Entries on finding words and elements
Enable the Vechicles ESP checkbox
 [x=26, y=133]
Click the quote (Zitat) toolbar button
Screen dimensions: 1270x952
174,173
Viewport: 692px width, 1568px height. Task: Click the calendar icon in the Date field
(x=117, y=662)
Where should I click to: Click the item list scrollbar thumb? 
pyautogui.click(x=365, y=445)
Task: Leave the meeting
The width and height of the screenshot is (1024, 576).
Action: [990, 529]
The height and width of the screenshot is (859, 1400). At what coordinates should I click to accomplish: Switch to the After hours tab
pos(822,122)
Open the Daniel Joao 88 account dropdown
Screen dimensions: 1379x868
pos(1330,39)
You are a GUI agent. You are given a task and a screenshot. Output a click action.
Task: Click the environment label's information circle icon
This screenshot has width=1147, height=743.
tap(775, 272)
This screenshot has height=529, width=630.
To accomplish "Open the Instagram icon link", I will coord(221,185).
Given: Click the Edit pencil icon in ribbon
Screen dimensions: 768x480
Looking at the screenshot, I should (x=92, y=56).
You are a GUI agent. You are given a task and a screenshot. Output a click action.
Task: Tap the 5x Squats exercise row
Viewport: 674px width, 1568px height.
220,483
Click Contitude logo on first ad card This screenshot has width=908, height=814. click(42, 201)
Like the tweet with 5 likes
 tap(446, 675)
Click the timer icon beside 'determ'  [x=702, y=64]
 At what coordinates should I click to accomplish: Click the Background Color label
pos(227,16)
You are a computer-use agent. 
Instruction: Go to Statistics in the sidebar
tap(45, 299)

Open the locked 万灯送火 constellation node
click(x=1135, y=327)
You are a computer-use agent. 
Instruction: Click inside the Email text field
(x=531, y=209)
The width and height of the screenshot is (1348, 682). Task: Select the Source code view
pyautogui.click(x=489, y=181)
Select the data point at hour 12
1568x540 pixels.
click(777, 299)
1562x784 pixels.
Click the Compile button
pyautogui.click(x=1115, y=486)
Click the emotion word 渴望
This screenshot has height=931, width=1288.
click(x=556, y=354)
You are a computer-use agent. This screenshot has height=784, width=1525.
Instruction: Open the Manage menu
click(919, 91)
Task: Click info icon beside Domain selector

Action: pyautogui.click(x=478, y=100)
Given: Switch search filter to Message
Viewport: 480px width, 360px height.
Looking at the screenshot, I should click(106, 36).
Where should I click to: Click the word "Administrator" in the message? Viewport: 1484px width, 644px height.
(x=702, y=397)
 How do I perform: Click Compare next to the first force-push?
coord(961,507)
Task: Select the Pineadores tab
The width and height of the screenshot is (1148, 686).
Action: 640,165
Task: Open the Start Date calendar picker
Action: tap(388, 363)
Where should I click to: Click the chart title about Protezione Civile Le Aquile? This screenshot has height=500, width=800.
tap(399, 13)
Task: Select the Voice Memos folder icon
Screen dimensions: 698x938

■ **WHAT YOU HAVE TO DO**:
Edit the records above so that every "Instruction:" becomes "Goal:", and leave everything else the same.

■ **FINISHED ANSWER**:
Enable the Vechicles ESP checkbox
 [x=26, y=133]
Click the quote (Zitat) toolbar button
Screen dimensions: 1270x952
174,173
Viewport: 692px width, 1568px height. Task: Click the calendar icon in the Date field
(x=117, y=662)
Where should I click to: Click the item list scrollbar thumb? 
pyautogui.click(x=365, y=445)
Task: Leave the meeting
The width and height of the screenshot is (1024, 576).
Action: [990, 529]
The height and width of the screenshot is (859, 1400). At what coordinates should I click to accomplish: Switch to the After hours tab
pos(822,122)
Open the Daniel Joao 88 account dropdown
Screen dimensions: 1379x868
pos(1330,39)
You are a GUI agent. You are given a task and a screenshot. Output a click action.
Task: Click the environment label's information circle icon
This screenshot has width=1147, height=743.
tap(775, 272)
This screenshot has height=529, width=630.
To accomplish "Open the Instagram icon link", I will coord(221,185).
Given: Click the Edit pencil icon in ribbon
Screen dimensions: 768x480
Looking at the screenshot, I should (x=92, y=56).
You are a GUI agent. You are given a task and a screenshot. Output a click action.
Task: Tap the 5x Squats exercise row
Viewport: 674px width, 1568px height.
220,483
Click Contitude logo on first ad card This screenshot has width=908, height=814. click(42, 201)
Like the tweet with 5 likes
 tap(446, 675)
Click the timer icon beside 'determ'  [x=702, y=64]
 At what coordinates should I click to accomplish: Click the Background Color label
pos(227,16)
You are a computer-use agent. 
Goal: Go to Statistics in the sidebar
tap(45, 299)

Open the locked 万灯送火 constellation node
click(x=1135, y=327)
You are a computer-use agent. 
Goal: Click inside the Email text field
(x=531, y=209)
The width and height of the screenshot is (1348, 682). Task: Select the Source code view
pyautogui.click(x=489, y=181)
Select the data point at hour 12
1568x540 pixels.
click(777, 299)
1562x784 pixels.
Click the Compile button
pyautogui.click(x=1115, y=486)
Click the emotion word 渴望
This screenshot has height=931, width=1288.
click(x=556, y=354)
You are a computer-use agent. This screenshot has height=784, width=1525.
Goal: Open the Manage menu
click(919, 91)
Task: Click info icon beside Domain selector

Action: pyautogui.click(x=478, y=100)
Given: Switch search filter to Message
Viewport: 480px width, 360px height.
Looking at the screenshot, I should click(106, 36).
Where should I click to: Click the word "Administrator" in the message? Viewport: 1484px width, 644px height.
(x=702, y=397)
 How do I perform: Click Compare next to the first force-push?
coord(961,507)
Task: Select the Pineadores tab
The width and height of the screenshot is (1148, 686).
Action: 640,165
Task: Open the Start Date calendar picker
Action: tap(388, 363)
Where should I click to: Click the chart title about Protezione Civile Le Aquile? This screenshot has height=500, width=800.
tap(399, 13)
Task: Select the Voice Memos folder icon
Screen dimensions: 698x938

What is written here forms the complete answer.